Fun topic!
What are your favorite tricks/cue/behaviors to teach your dogs?
I don't know that I love it most when I was teaching it (although I found it incredibly fascinating to work on), but the 'hug' we taught as TOTW is still my favorite thing Gusto can do.
I mean, really? How is that not the best thing ever?
What's the first thing you like working on with a new dog?
I haven't really had many "new" dogs to know! Nose-to-hand touch, probably. And down, because I like down.
What's your most used trick?
'Collar'. It basically started as a misunderstanding - my agility trainer at the time suggested teaching Meg to let me grab her collar using the collar grab game (grab collar, give cookie, release). For some reason I thought I was supposed to teach Meg to give me her collar. I loved it so much I taught Gusto as well. Basically, if I hold my hand out and down with my fingers spread, they slam the side of their neck into my hand.
I use it constantly. If my dogs are sitting looking at me like they want a pet, I put my hand down so they move into it, rather than me reaching for them. It has taught both of them to move into a hand like that, so when people tentatively try to pet them, they don't flinch away or anything. And by moving their neck into the hand, they don't scare the person by reaching with their mouths/nose (okay, Gusto sometimes does it with open mouth, but only to me, and when he's wound up).
The best part about it is that it basically eliminated Gusto's very good game of keep away. I could follow him around outside reaching for his collar for 10 minutes while he skirts away, staying just out of reach. But the second I put my hand down and say "collar" he slams right into it, and I can reward and catch him.
What is your dogs favorite trick to do?
Meg - stick 'em up. A sit pretty with her paws stretch above her head. It is adorable, she knows it always makes me grin and treat her, so it makes her incredibly happy to be asked!
Gusto - bark. Good lord. It was the best and worst thing I ever trained.
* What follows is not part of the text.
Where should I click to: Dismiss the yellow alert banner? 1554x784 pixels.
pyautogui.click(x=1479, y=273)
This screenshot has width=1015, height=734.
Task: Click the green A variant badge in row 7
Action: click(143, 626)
What trick has been surprisingly useful?
Gusto's bark. He never used to bark outside an alert situation. I taught it as stress relief, and it works brilliantly for that. When he is stressy and shutting down, it is the last behavior that he loses the ability to perform. When he can't sit and can't do a hand touch and can't make eye contact, he can bark. And then he can get a cookie and re-orientate. I was using it like that at an agility seminar in the spring, and the instructor was very complementary about how it works and suggested it to others with the same issue.
Granted, now he barks when we are shaping, but alas.
What trick haven't you taught but you would like to?
Holding stuff in his mouth. I've played with it a tiny bit, but quickly get stuck. I love the dogs that can hold a flower stem or basket or something like that in their mouths. I have no good way of teaching it that I've learned.